Hochrechnungen zufolge, die auf Auszählung von gut 83 Prozent der Stimmen basierten, kann die PP auf 135 Sitze im Parlament in Madrid hoffen. Vox musste zwar Verluste hinnehmen und kam nur noch auf 33 Sitze, dürfte ihren politischen Einfluss paradoxerweise aber erheblich ausbauen. Ob die beiden Parteien aber zusammen die absolute Mehrheit von 176 Sitzen erreichen würden, war am Wahlabend zunächst fraglich. Die PSOE kam mit 123 Sitzen nur noch auf Platz zwei. Ihr linkerer Partner, das neugegründete Wahlbündnis Sumar, kam mit 31 Sitzen auf Platz vier.

Spanien droht lange Hängepartie

Sollten PP und Vox die absolute Mehrheit verpassen, würden sie im "Congreso de los Diputados" auf die Unterstützung oder zumindest die Duldung durch kleinere Parteien angewiesen sein.
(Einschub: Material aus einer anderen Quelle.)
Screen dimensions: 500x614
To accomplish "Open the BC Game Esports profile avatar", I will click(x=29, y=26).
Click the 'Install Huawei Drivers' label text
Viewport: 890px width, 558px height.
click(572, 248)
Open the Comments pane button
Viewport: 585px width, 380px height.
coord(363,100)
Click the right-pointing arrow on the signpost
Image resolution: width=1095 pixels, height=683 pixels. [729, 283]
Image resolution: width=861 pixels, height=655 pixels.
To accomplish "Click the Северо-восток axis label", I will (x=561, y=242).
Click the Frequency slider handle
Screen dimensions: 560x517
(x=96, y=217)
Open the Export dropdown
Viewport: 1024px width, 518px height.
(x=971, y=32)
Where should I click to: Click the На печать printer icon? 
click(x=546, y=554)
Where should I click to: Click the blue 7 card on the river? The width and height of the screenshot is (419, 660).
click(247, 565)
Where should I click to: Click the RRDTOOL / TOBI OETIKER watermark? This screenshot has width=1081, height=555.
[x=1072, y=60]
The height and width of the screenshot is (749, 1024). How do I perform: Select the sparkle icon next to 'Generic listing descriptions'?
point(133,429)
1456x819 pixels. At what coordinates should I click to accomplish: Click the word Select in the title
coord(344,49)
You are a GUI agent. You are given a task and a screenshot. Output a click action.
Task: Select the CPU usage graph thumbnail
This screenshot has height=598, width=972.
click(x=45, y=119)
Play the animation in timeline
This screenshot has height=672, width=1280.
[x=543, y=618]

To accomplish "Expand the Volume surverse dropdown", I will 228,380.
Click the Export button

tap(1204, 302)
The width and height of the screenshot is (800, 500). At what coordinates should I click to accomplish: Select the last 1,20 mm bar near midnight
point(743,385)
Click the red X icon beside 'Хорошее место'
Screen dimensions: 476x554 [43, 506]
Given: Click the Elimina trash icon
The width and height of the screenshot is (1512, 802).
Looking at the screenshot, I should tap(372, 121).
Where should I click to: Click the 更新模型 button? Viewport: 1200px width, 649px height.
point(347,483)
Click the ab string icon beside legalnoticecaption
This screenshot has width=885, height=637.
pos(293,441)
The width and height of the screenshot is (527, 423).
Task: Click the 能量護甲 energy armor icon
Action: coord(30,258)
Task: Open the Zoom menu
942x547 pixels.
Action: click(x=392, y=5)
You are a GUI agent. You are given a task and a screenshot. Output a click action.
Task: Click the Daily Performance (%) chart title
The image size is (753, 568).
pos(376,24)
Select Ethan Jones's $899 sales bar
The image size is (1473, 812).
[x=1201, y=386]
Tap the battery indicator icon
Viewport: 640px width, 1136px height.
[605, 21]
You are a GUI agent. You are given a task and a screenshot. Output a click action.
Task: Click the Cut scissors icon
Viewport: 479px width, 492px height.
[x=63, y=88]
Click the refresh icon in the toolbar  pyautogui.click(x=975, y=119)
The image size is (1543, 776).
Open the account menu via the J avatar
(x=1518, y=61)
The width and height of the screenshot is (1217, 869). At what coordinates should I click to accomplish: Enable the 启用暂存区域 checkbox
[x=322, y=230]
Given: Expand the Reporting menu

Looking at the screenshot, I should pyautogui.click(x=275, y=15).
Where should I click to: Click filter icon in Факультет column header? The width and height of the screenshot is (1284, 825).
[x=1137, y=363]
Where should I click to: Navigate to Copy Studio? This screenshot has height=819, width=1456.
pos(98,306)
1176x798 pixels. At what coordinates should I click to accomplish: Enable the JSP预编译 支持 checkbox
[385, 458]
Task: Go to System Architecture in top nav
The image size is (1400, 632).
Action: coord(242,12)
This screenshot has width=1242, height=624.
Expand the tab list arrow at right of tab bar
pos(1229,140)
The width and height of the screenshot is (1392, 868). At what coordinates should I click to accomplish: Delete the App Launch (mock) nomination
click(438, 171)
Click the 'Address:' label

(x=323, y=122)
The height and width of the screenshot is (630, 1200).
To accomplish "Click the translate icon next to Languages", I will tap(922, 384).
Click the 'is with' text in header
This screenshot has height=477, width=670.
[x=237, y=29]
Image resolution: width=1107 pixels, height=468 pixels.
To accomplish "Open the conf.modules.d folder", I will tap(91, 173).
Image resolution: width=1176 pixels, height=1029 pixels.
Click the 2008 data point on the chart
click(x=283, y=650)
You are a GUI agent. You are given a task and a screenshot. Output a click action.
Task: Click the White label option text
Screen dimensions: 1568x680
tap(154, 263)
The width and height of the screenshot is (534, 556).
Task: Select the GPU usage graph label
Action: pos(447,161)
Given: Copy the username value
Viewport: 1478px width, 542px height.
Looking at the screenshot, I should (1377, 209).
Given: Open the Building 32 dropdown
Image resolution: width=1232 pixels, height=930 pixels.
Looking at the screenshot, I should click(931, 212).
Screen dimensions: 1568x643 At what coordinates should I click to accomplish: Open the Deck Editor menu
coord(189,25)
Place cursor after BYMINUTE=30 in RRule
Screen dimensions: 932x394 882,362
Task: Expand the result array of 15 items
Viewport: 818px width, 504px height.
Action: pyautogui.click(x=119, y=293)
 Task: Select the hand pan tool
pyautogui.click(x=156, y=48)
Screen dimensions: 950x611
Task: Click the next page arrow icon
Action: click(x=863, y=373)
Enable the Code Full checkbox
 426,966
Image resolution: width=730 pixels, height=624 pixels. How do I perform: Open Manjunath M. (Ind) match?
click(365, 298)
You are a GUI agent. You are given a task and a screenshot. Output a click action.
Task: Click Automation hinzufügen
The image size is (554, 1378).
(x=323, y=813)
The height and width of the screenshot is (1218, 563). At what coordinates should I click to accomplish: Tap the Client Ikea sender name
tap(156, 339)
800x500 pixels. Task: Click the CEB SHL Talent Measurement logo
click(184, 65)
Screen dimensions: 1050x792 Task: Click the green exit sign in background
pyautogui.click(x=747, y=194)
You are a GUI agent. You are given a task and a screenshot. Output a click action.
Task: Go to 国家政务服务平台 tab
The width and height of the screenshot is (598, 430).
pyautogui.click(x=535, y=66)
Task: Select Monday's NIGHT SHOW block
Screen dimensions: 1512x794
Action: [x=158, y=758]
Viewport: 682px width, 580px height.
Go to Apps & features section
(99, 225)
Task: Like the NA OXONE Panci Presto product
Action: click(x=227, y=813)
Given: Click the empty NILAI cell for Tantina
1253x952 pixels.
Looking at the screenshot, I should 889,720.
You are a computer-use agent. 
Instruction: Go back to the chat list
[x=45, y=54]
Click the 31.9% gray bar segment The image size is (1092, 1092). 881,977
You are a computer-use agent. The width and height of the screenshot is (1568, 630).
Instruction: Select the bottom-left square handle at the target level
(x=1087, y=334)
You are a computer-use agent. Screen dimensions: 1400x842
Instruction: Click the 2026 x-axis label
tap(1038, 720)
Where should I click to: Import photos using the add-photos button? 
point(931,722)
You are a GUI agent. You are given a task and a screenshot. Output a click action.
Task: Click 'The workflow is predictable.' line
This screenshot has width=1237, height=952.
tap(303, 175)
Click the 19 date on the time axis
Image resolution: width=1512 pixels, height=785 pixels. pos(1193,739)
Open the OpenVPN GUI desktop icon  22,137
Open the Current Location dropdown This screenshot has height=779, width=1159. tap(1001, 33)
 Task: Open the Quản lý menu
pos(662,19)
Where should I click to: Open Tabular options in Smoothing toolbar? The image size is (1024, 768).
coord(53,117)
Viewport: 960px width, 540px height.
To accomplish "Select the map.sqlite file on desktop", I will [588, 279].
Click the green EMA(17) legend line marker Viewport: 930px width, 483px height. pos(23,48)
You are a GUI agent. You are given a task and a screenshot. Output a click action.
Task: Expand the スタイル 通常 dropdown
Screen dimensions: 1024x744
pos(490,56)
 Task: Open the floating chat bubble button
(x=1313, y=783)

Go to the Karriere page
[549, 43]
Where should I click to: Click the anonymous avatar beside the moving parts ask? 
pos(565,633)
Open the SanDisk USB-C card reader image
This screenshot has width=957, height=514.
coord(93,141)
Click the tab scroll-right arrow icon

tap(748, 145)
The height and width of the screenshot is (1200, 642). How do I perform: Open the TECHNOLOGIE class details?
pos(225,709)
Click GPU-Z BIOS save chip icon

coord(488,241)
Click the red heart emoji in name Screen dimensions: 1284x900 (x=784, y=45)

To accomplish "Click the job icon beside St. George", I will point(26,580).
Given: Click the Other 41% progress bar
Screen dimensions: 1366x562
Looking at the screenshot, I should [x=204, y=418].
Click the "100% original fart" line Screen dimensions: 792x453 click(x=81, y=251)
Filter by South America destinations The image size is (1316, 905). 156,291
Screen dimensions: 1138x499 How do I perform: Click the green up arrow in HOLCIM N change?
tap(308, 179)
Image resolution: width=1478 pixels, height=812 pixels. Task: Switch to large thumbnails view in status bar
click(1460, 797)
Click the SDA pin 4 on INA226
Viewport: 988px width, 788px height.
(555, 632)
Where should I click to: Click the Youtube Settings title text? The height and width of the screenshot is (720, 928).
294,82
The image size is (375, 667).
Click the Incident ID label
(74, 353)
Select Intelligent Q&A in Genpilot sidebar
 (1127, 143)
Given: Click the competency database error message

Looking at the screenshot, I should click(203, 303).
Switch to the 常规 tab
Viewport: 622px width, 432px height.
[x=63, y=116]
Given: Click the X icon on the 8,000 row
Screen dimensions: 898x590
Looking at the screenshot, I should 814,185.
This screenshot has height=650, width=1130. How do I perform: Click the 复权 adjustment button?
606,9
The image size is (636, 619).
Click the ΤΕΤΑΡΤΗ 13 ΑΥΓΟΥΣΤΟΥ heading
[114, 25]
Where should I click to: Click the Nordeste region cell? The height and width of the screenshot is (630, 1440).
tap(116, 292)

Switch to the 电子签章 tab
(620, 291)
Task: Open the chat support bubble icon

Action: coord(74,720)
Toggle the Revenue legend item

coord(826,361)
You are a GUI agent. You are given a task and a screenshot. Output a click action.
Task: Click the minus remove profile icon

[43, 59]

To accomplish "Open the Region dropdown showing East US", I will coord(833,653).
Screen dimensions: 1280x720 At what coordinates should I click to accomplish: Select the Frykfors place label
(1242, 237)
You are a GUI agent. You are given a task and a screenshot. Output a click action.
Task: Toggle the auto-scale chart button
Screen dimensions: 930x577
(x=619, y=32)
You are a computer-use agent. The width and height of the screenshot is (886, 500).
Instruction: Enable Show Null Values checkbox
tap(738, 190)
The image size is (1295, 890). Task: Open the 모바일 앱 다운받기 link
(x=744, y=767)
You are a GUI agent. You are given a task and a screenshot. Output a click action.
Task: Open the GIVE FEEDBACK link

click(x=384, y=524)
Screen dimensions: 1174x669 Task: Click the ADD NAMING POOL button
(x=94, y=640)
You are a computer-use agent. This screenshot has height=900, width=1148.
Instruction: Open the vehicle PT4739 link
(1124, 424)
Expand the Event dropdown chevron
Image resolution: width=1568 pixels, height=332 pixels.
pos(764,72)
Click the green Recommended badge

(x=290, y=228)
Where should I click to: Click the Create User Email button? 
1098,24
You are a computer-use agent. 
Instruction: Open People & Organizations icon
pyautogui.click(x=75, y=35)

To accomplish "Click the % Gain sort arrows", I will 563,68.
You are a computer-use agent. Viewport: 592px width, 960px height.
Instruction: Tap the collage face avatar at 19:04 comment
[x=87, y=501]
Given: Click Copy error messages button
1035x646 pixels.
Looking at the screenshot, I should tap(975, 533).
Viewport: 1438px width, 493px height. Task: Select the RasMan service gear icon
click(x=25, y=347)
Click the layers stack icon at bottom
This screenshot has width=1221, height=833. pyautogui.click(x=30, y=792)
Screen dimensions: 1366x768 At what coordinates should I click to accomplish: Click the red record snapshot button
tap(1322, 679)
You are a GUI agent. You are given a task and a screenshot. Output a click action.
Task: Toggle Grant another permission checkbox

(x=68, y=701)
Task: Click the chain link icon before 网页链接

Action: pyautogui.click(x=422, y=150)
Das ist wegen des Widerstandes anderer Parteien gegen die Rechtspopulisten eher unwahrscheinlich. Damit könnte der viertgrößten Volkswirtschaft der EU, die derzeit den Ratsvorsitz der Union innehat, eine lange Hängepartie bevorstehen. Ein "Bloqueo", eine politische Blockade, wie es sie bereits nach den Wahlen von 2015 und 2019 zweimal in Folge gab und jeweils eine zweite Abstimmungsrunde nötig machte, erschien nicht ausgeschlossen.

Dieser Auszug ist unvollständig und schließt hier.